The cost to borrow money is on the rise. That is bad news for home buyers and other prospective borrowers. It helped cause a stock market sell-off on Wednesday and Thursday, and prompted President Trump to say that the Federal Reserve has “gone crazy.”
But it amounts to good news for the long-term direction of the economy.
In effect, the multi-trillion dollar global bond market is signaling a little greater confidence than it did just a few weeks ago that the nine-year expansion in the United States may have room to keep going for years to come, and without inflation taking off.
The yield on 10-year United States Treasury bonds reached a seven-year high this week of 3.25 percent (it receded amid plunging stocks Wednesday and Thursday), up from 2.82 percent in August. The 10-year rate was below 1.4 percent as recently as July 2016.
But beyond those headline numbers, the details of how the prices of different types of securities have moved relative to one another tell a story that is decidedly optimistic.

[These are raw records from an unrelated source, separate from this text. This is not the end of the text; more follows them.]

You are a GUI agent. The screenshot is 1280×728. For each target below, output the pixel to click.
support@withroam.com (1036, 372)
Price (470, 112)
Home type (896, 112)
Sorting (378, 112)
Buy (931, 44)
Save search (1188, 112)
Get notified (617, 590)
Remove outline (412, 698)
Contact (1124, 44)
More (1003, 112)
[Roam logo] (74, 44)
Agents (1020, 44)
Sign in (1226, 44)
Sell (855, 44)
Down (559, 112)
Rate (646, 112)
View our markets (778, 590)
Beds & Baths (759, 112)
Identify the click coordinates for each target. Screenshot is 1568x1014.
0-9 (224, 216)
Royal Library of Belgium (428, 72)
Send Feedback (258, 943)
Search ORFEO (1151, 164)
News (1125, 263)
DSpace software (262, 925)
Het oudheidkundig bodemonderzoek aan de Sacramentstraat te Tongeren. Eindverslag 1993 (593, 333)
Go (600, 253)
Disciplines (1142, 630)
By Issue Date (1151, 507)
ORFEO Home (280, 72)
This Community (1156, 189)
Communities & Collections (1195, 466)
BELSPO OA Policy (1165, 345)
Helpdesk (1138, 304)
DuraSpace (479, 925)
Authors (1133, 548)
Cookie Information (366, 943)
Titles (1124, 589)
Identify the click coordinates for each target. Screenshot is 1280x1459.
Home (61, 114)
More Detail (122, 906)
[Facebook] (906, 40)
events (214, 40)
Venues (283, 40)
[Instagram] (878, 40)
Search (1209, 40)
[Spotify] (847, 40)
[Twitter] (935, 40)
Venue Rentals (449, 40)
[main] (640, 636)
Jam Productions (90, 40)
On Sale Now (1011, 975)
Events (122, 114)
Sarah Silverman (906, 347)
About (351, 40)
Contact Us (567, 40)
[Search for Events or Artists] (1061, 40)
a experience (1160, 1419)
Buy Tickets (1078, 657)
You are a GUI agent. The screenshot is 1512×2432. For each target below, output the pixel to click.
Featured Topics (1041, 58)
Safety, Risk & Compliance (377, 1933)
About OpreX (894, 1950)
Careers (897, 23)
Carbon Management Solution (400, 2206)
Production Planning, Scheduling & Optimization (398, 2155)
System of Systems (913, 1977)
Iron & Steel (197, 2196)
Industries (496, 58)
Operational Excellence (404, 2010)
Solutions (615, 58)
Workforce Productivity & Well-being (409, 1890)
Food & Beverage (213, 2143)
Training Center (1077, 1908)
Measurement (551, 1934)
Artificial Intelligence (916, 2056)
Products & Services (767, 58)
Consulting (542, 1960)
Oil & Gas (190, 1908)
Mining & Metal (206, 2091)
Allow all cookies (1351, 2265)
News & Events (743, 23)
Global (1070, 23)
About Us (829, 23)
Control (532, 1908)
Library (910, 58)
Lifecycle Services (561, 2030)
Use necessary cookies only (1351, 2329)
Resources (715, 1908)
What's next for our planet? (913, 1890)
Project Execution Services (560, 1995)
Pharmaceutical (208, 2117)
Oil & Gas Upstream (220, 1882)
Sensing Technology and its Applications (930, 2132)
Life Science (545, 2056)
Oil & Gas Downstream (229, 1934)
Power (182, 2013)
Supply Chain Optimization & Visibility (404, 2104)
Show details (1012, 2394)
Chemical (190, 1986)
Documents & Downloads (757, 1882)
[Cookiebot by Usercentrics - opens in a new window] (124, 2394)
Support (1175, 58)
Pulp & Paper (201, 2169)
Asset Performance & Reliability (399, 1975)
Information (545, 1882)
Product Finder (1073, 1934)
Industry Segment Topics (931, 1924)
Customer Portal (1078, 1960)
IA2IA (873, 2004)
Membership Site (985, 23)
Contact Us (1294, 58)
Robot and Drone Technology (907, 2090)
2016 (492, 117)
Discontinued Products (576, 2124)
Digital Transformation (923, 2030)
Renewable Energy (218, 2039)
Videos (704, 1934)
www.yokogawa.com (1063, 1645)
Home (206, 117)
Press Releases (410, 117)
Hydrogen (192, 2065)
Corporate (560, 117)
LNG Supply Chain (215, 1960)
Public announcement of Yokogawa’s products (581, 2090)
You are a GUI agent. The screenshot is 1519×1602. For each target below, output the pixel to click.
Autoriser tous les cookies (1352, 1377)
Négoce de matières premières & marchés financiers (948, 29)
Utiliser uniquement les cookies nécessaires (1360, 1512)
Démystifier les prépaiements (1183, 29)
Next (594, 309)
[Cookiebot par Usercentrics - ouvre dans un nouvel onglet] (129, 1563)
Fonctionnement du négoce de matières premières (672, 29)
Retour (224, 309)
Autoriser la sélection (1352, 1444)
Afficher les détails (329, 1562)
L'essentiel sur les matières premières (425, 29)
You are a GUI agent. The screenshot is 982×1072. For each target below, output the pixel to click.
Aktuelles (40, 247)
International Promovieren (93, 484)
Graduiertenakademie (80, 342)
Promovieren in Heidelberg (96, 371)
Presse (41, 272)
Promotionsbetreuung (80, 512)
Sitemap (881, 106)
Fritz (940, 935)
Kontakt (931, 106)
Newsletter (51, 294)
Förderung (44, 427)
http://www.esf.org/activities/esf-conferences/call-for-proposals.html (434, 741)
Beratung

For much of the last couple of years, short-term interest rates, which the Fed controls directly, have risen much faster than longer-term rates, which are set based on global supply and demand for bonds. The Fed was plowing ahead with rate increases, while investors were evidently skeptical that growth would be persistent enough to justify higher long-term rates.
In late August, the rate on 10-year government bonds was only 0.18 percent higher than for two-year government bonds, a phenomenon known as a flat yield curve. (When that number turns negative, it’s considered an “inverted yield curve” and is often a measure of looming recession.)
Since then, longer-term rates have risen faster than shorter-term ones. While the yield curve remains flat by historical standards (the gap between 10-year and two-year bonds was up to only 0.33 percent in recent days), it has moved in a direction consistent with a more optimistic outlook.
“The long end of the yield curve has finally moved to the view that this could be a more persistent recovery,” said Michelle Meyer, head of U.S. economics at Bank of America-Merrill Lynch. “It’s reflecting the possibility that this recovery has further legs.”
But, crucially, the higher long-term interest rates don’t seem to be driven by expectations that inflation will soar higher.
The yields of inflation-protected bonds have moved mostly in lock step with traditional bonds in recent weeks, suggesting that traders haven’t become more worried about inflation.
For example, inflation of 2.16 percent a year over the coming decade was implied by the price gap between the two types of bonds as of the middle of last week, up only a smidgen since August and below its level in May.
The rise in longer-term interest rates is driven mainly not by a rise in inflation expectations, but rather by a rise in investors’ expectations for what the Fed will do and for how much compensation bond investors are demanding in lending over long time horizons.
Leaders of the Fed have indicated that they expect to keep raising their target interest rate to around 3.4 percent by the end of 2020, up from the current level of just above 2 percent.
In previous years, financial markets have been doubtful that the Fed would follow through with its forecasts for rate increases. Now the Fed’s own projections are consistent with the path of rate increases priced into markets.
“The market seems to have accepted the Fed’s rate path,” said Megan Greene, chief economist at Manulife Asset Management.
Moreover, Roberto Perli of Cornerstone Macro calculates that a big part of the higher rates is an increase in the “term premium.” That means investors are demanding more compensation than they did a few weeks ago for tying their money up for many years. This implies they now see a greater possibility that growth and short-term interest rates could surprise by rising faster than forecasters now project.
“The markets are bringing up their expectations for growth, and have been bringing them up all year,” Mr. Perli said. “The trend is clearly up, and the market is betting that will continue.”
Add it all up, and it means the world’s most savvy investors are betting that the United States economy will keep growing at a healthy clip, without inflation emerging, but that the Fed will have to keep raising rates well above current levels in order to prevent that inflation.
Of course, there are downsides to the higher rates. The recent stock market volatility has been fueled in part by the realization that higher rates will mean higher borrowing costs for corporations.
And the housing sector is especially sensitive to the longer-term interest rates set on the bond market, which in turn determine mortgage rates. Housing has already shown softness in some markets in recent months.
The average rate for a 30-year fixed-rate mortgage rose to 4.9 percent, from below 4 percent at the end of 2017, according to data from Freddie Mac.
“We are getting into that zone where the typical mortgage payment is increasing much faster than incomes, and that’s going to put a brake on some markets,” said Aaron Terrazas, a senior economist at the real estate site Zillow.
In effect, higher mortgage rates could depress the rate of price appreciation of houses, as home buyers cannot bid as aggressively for properties as they could when rates were lower.
And markets, even deep and liquid ones like the bond market, aren’t always right, and are frequently wrong. No one would argue that the details of the yield curve, for example, offer some unassailable prediction of the future.
But for all the stock market palpitations and risks to particular interest-rate sensitive industries, the message to take from the recent rise in interest rates is an unambiguously good one: This expansion may have some life in it yet.